··· RECORD SET

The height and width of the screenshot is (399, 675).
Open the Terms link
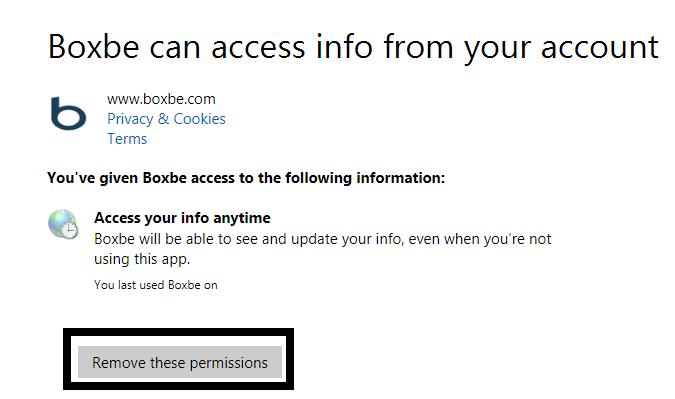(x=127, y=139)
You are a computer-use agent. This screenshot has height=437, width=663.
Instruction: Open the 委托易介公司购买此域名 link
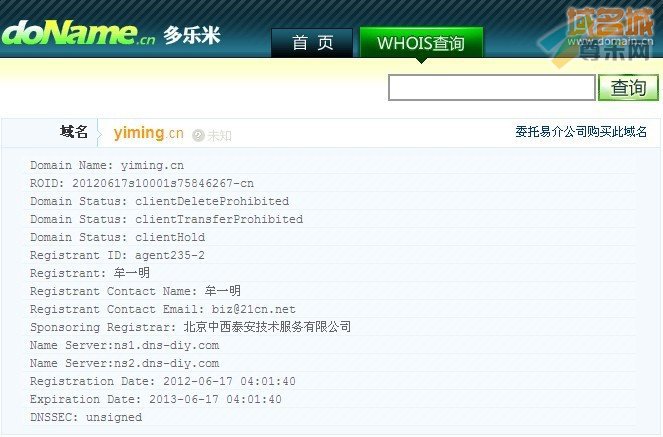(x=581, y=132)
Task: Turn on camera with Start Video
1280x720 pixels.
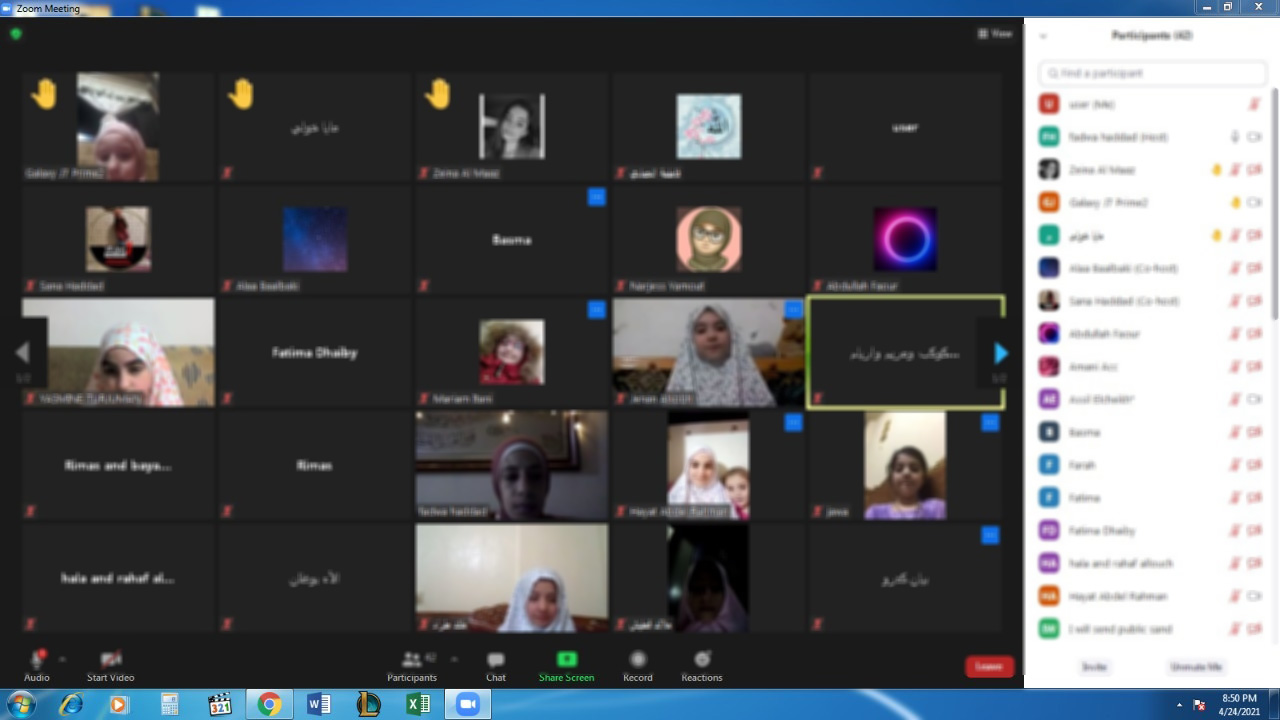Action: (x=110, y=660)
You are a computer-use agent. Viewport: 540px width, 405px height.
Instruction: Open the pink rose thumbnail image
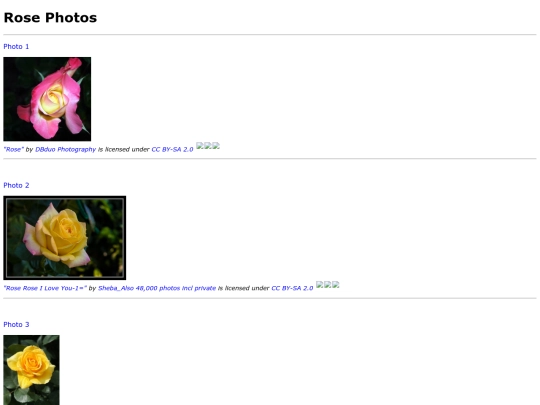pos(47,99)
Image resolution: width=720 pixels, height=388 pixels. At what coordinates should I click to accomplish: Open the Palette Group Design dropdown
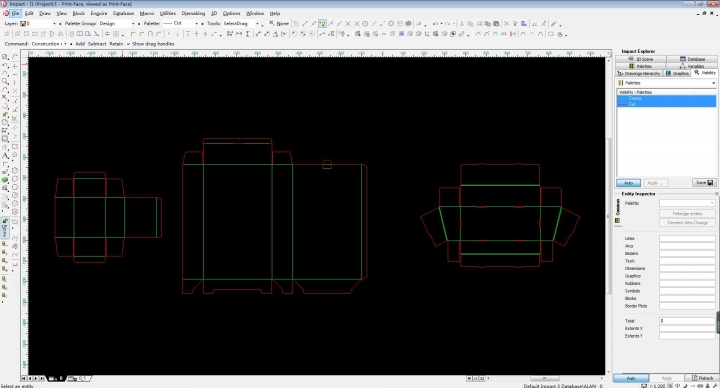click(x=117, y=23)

······
··· RECORD SET

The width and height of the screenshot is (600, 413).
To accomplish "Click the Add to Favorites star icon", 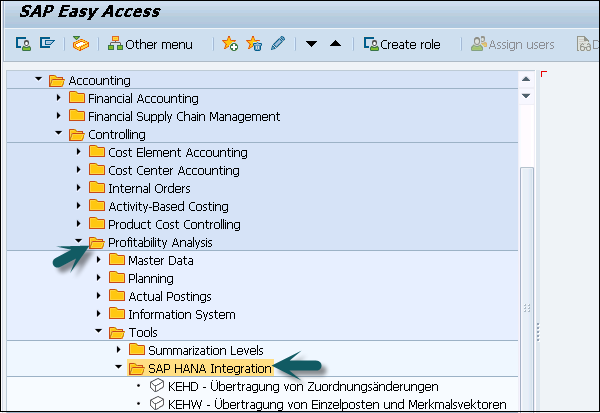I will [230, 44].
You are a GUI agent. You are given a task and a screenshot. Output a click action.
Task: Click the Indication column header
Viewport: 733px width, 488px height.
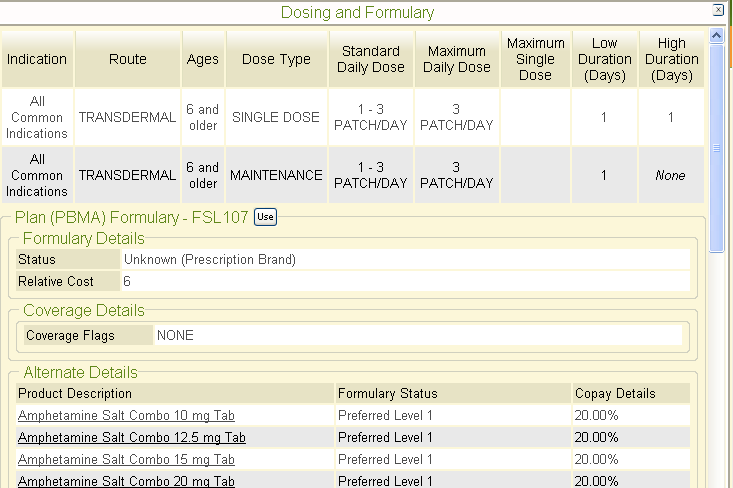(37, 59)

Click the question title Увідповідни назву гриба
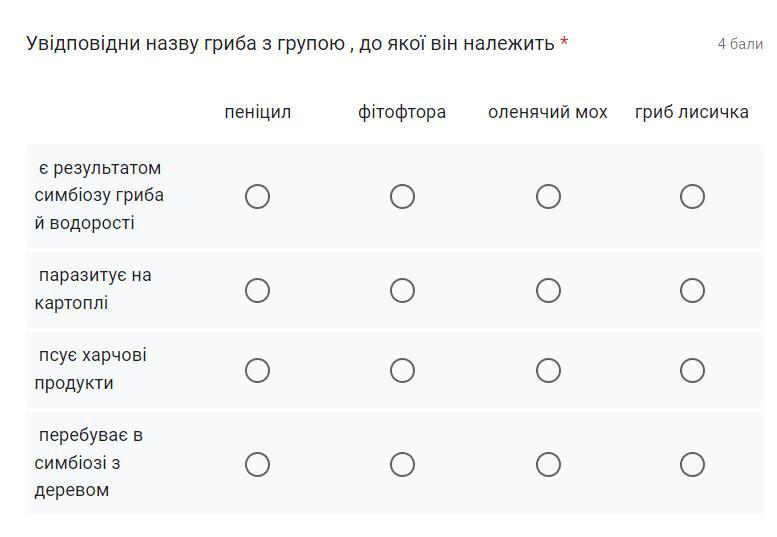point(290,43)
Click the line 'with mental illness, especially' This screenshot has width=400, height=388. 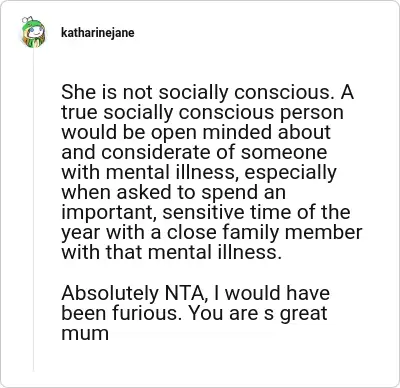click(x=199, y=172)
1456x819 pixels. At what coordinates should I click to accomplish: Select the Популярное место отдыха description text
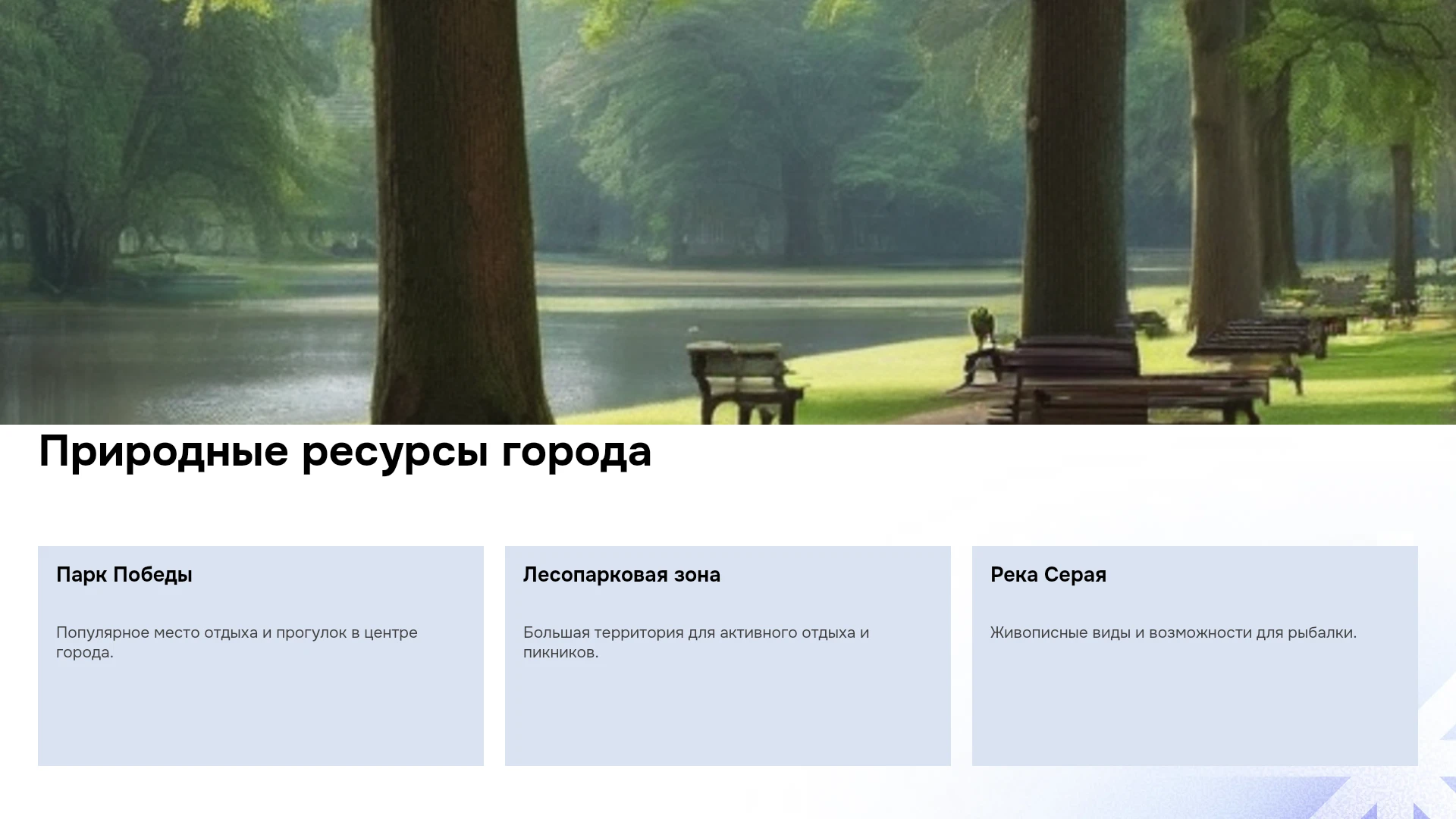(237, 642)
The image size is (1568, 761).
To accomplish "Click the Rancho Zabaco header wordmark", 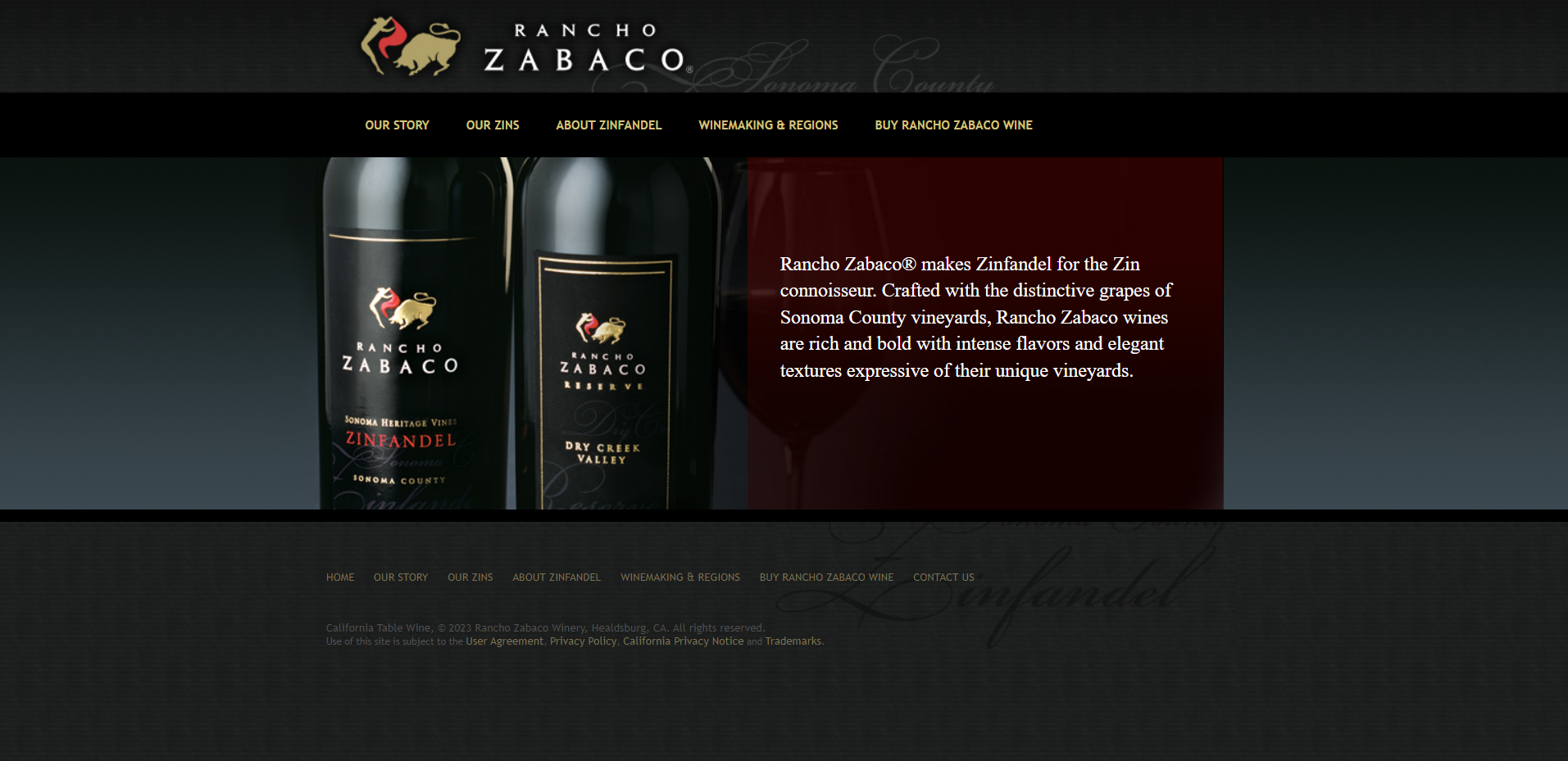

······

**EXERCISE DIRECTIONS:**
Check each line of the listing above for the string "agent" and return those that contain it.

**OUTPUT OF THE TASK:**
You are a computer-use agent. This screenshot has height=437, width=663.
You are a computer-use agent. Viewport: 540px width, 405px height.
You are a GUI agent. You are given a task and a screenshot. Output a click action.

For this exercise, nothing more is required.